A tacada veio de um dos matemáticos mais conceituados de hoje. Timothy Gowers, da Universidade de Cambridge, sugeriu o boicote em seu blog, em janeiro.

Do outro lado do oceano, o também matemático Tyler Nylon, que fez doutorado na Universidade de Nova York e hoje trabalha em uma empresa que ele mesmo fundou, organizou um abaixo-assinado on-line contra a Elsevier.

O documento já conta com quase 5.000 assinaturas de cientistas que, por meio desse documento, se comprometem a parar de submeter seus trabalhos às cerca de 2.000 publicações científicas da Elsevier, que edita títulos como "Lancet" e "Cell".

O motivo da revolta tem a ver com dinheiro. A Elsevier, assim como a maioria das editoras científicas comerciais, cobra caro para publicar um artigo aceito (após a chamada "revisão por pares") e também cobra pelo acesso ao conteúdo dos periódicos.

Trocando em miúdos: os pesquisadores pagam para publicar e para ler as revistas científicas com seus artigos.

Na ponta do lápis, a matemática sai cara.
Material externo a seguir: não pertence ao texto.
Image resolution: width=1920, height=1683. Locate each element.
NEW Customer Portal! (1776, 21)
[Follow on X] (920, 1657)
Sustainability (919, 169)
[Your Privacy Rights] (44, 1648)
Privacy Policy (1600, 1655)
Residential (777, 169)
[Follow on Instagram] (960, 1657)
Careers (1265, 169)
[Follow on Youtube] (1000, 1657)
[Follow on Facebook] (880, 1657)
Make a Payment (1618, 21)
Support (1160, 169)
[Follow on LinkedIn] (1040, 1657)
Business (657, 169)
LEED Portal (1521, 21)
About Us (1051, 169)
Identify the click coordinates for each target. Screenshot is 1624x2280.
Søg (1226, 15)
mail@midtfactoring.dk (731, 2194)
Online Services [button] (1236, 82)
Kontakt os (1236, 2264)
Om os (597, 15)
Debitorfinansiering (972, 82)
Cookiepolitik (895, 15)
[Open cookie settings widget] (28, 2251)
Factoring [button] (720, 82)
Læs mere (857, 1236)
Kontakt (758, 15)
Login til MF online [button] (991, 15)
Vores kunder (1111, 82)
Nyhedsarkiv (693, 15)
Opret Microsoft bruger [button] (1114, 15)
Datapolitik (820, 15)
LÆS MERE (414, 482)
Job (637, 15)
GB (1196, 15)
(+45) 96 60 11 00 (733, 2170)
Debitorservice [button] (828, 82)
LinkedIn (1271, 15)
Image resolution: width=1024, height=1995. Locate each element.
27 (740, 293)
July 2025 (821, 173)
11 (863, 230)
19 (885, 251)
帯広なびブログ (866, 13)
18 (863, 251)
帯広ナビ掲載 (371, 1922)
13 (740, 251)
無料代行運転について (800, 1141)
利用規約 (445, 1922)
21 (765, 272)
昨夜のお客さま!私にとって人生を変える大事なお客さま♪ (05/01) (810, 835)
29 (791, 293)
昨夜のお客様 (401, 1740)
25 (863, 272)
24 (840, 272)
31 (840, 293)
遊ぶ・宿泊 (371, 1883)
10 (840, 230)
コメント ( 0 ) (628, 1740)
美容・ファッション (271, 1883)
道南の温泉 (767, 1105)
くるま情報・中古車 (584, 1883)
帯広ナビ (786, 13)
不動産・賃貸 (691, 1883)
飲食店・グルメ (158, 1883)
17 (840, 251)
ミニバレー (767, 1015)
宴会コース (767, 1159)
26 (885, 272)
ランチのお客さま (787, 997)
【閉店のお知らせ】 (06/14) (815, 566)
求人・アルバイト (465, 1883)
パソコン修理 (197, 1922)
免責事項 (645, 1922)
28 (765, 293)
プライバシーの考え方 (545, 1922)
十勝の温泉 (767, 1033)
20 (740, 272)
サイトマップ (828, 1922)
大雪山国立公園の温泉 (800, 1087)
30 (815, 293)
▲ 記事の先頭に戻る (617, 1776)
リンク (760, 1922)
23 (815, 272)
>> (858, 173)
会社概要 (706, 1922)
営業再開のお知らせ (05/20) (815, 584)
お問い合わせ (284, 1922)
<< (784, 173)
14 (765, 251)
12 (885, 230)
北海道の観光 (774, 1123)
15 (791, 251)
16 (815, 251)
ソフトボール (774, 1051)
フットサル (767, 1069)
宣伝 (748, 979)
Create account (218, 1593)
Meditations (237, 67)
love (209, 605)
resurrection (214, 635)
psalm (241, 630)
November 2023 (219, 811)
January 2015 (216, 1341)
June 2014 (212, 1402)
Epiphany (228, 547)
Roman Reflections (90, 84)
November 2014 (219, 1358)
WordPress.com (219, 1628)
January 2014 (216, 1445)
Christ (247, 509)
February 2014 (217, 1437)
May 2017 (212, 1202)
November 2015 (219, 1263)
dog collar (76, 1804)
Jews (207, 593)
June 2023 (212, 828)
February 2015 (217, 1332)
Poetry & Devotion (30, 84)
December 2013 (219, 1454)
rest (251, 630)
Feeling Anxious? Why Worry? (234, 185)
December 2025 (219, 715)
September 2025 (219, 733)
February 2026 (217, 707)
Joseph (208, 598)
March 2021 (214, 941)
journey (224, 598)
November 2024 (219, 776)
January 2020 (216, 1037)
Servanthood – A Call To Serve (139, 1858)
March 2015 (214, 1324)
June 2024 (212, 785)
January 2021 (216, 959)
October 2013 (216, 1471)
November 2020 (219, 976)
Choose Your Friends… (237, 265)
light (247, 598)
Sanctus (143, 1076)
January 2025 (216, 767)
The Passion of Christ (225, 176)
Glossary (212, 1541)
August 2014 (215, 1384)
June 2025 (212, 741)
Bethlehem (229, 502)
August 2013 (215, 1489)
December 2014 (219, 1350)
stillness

O governo brasileiro, por exemplo, gastou R$ 133 milhões em 2011 para que 326 instituições de pesquisa do país tivessem acesso a mais de 31 mil periódicos científicos comerciais.

Os dados são da Capes (Portal de Periódicos da Coordenação de Aperfeiçoamento de Pessoal de Nível Superior), que faz parte do Ministério da Educação.

"Parece que o movimento do livre acesso ao conhecimento científico deu um passo importante com esse movimento internacional", afirma Rogério Meneghini.

Ele é coordenador do Scielo, uma base que reúne 230 periódicos científicos brasileiros com acesso aberto.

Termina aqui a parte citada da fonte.